**TASK BRIEF:** Rewrite the lines below, from the line containing "poststelle7544@schule.hessen.de (486, 24)" through the line containing "WEN Themes (850, 2018)", both included. Keep each line's text unchanged and shift its answer coordinates by adding 33 to every number.

**PROVIDED DATA:**
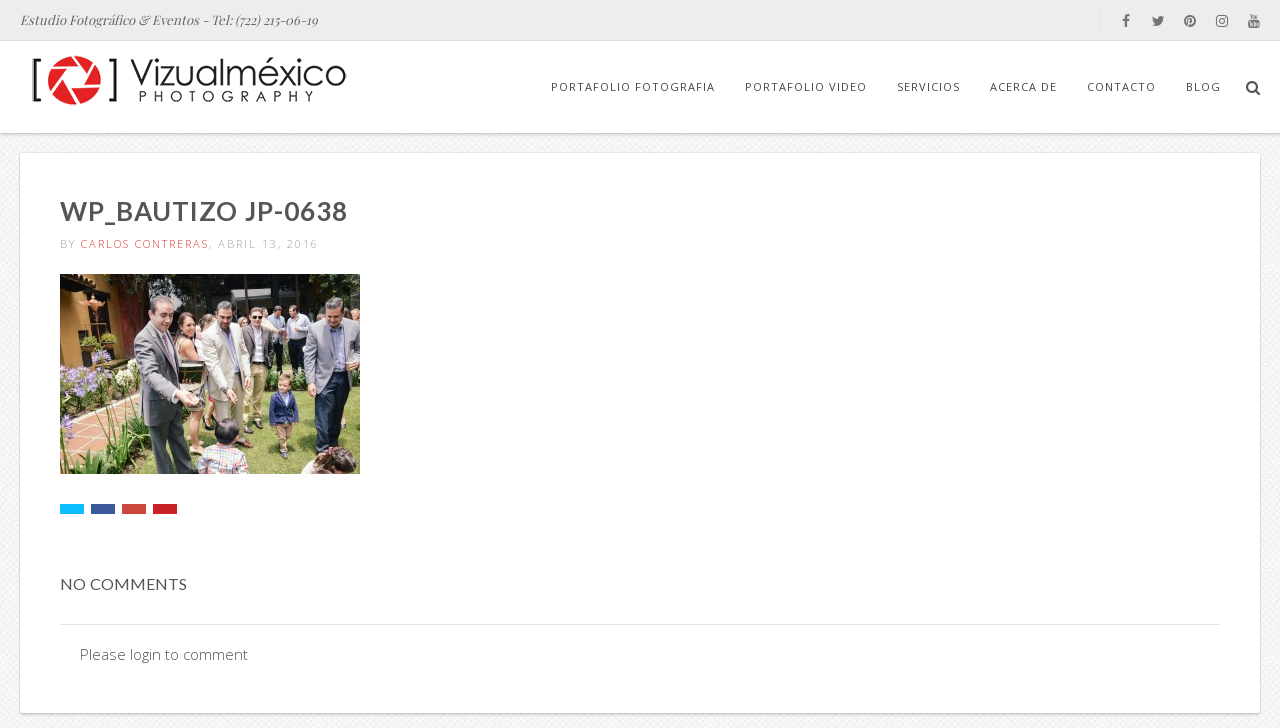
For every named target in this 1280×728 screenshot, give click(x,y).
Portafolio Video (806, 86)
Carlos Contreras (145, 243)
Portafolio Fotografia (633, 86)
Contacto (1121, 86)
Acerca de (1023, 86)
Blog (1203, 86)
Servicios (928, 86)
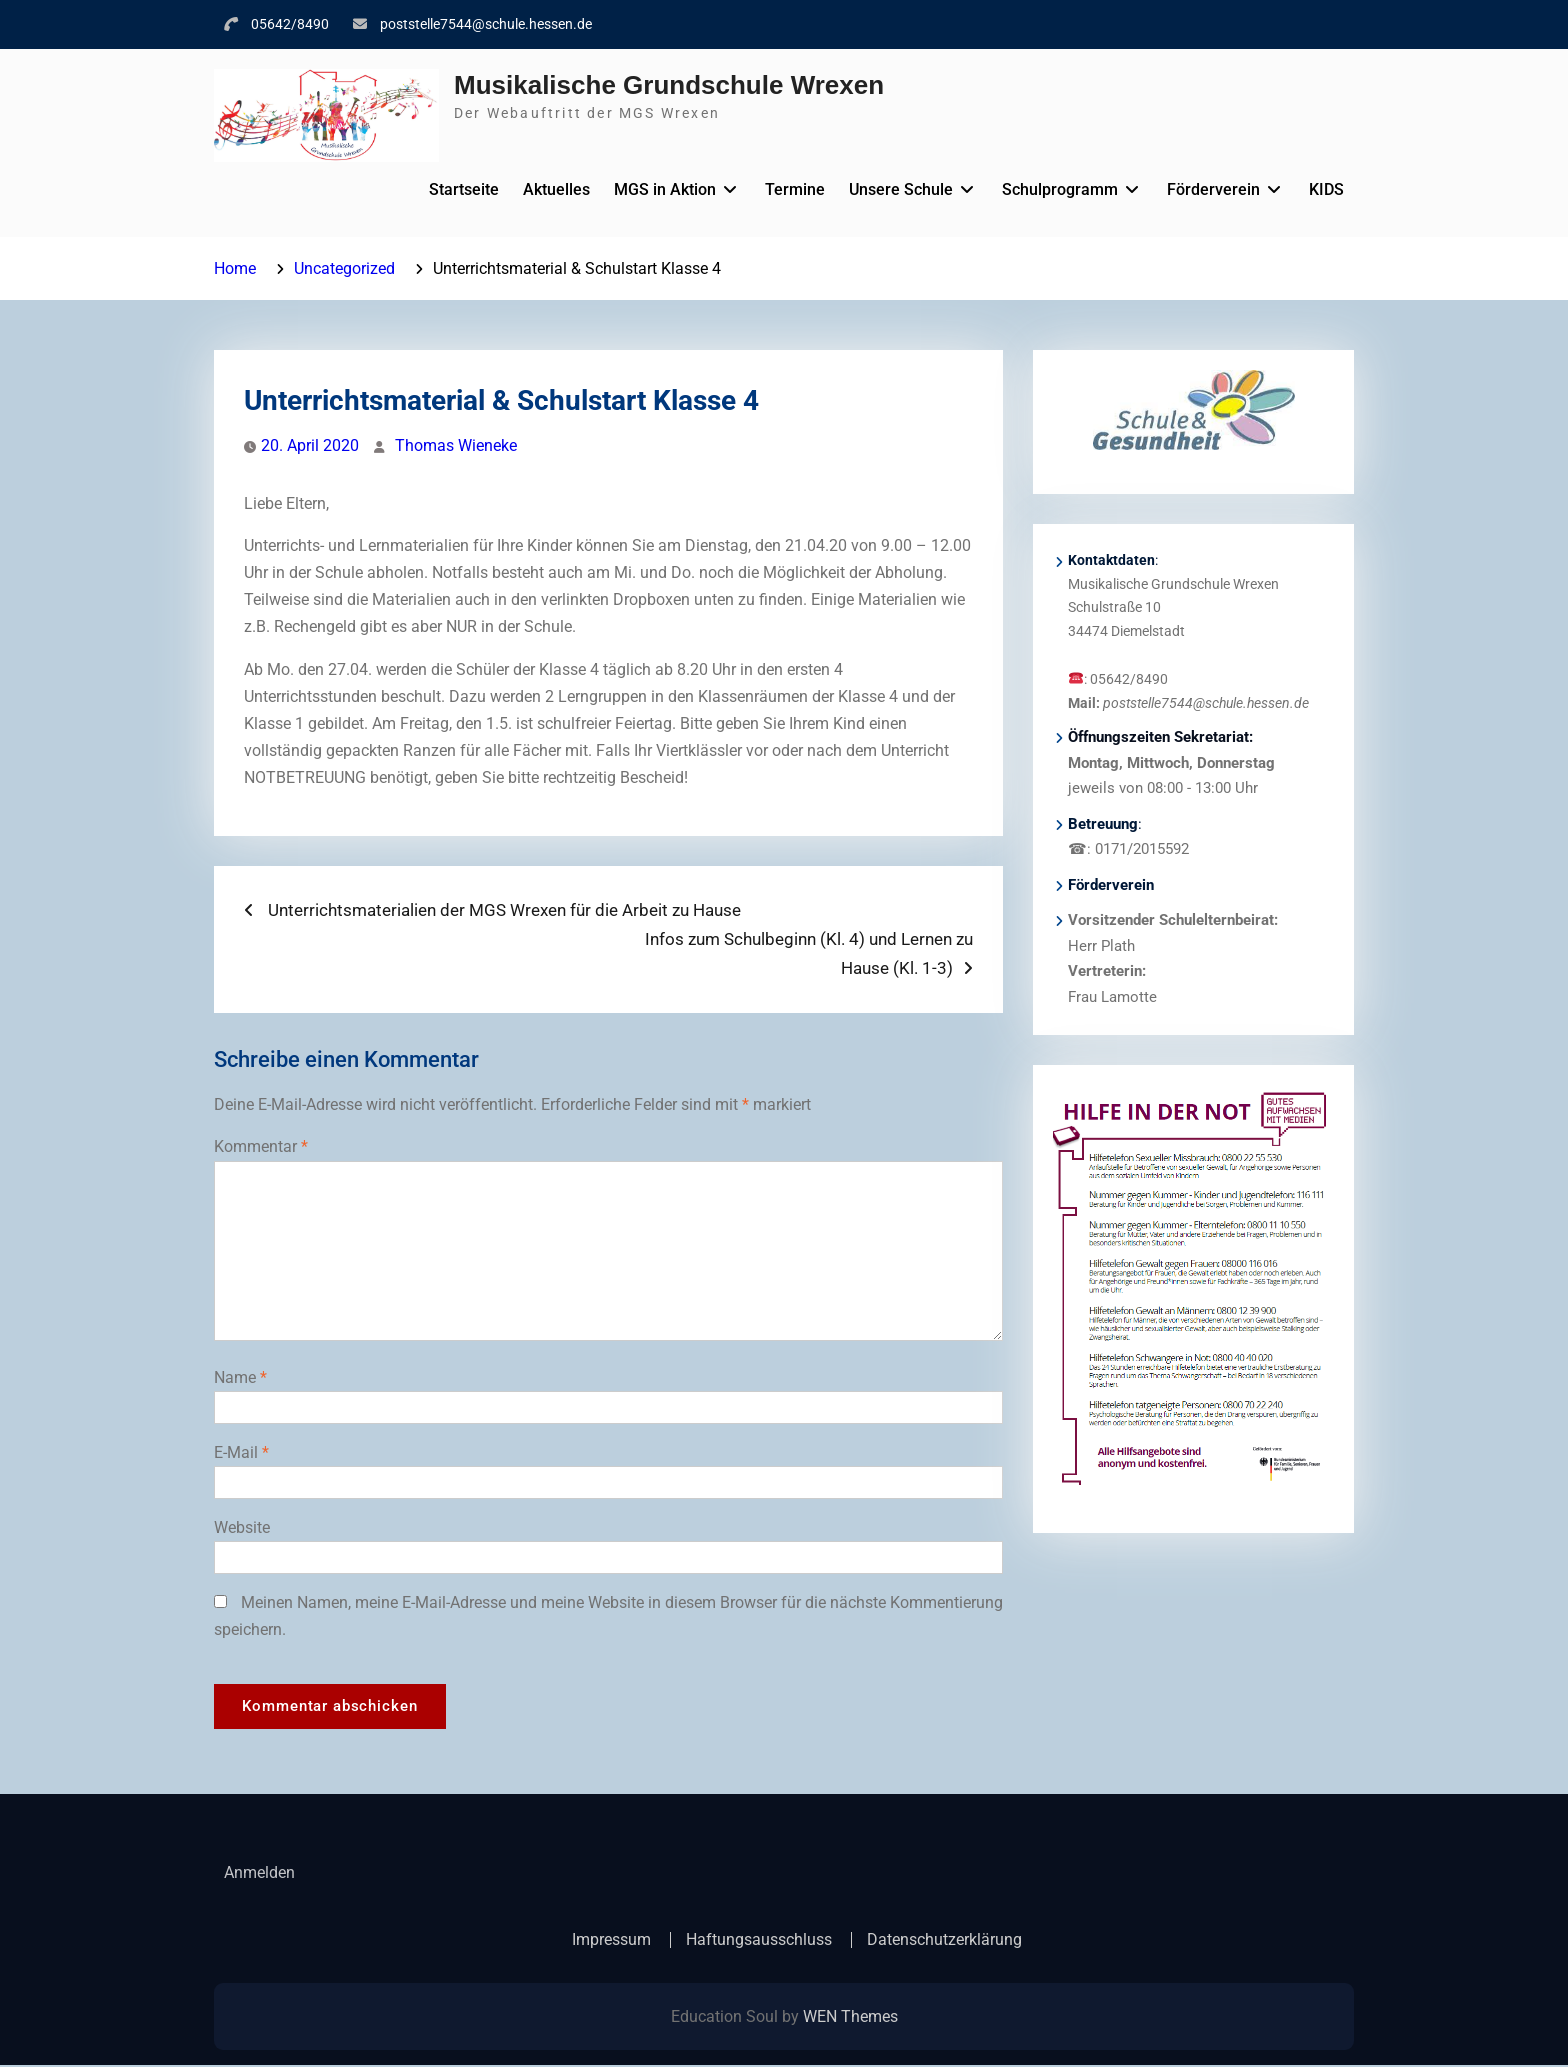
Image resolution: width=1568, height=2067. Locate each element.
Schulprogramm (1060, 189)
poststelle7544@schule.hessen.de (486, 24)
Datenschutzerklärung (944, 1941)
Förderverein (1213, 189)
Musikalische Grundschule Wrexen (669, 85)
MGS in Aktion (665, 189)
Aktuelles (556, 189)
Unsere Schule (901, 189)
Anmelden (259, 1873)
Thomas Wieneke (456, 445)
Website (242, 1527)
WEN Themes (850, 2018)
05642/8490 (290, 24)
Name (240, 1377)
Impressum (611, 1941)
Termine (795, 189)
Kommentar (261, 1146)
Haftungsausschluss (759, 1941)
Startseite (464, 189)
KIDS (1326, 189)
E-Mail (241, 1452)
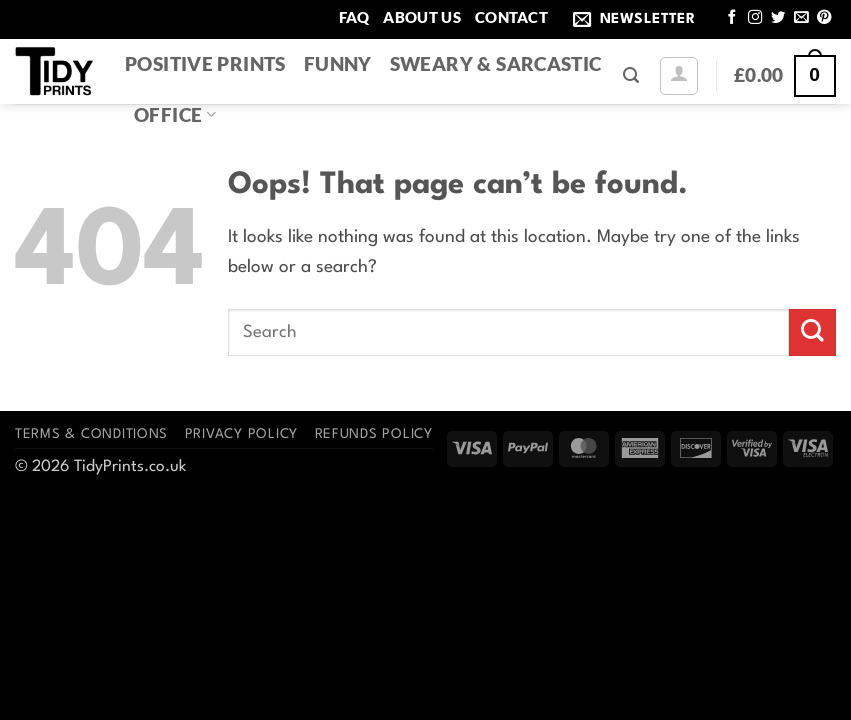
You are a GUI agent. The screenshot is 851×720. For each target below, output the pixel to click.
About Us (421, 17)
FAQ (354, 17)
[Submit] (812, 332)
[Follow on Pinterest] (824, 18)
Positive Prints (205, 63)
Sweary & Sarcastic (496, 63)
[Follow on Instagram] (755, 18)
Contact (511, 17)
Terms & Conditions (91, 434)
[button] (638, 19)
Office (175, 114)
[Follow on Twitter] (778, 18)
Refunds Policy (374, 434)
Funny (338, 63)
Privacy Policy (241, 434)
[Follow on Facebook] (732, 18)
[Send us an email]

**CORRECT OUTPUT:**
poststelle7544@schule.hessen.de (519, 57)
Datenschutzerklärung (977, 1974)
Förderverein (1246, 222)
Musikalische Grundschule Wrexen (702, 118)
MGS in Aktion (698, 222)
Aktuelles (589, 222)
Unsere Schule (934, 222)
Anmelden (292, 1906)
Thomas Wieneke (489, 478)
Website (275, 1560)
WEN Themes (883, 2051)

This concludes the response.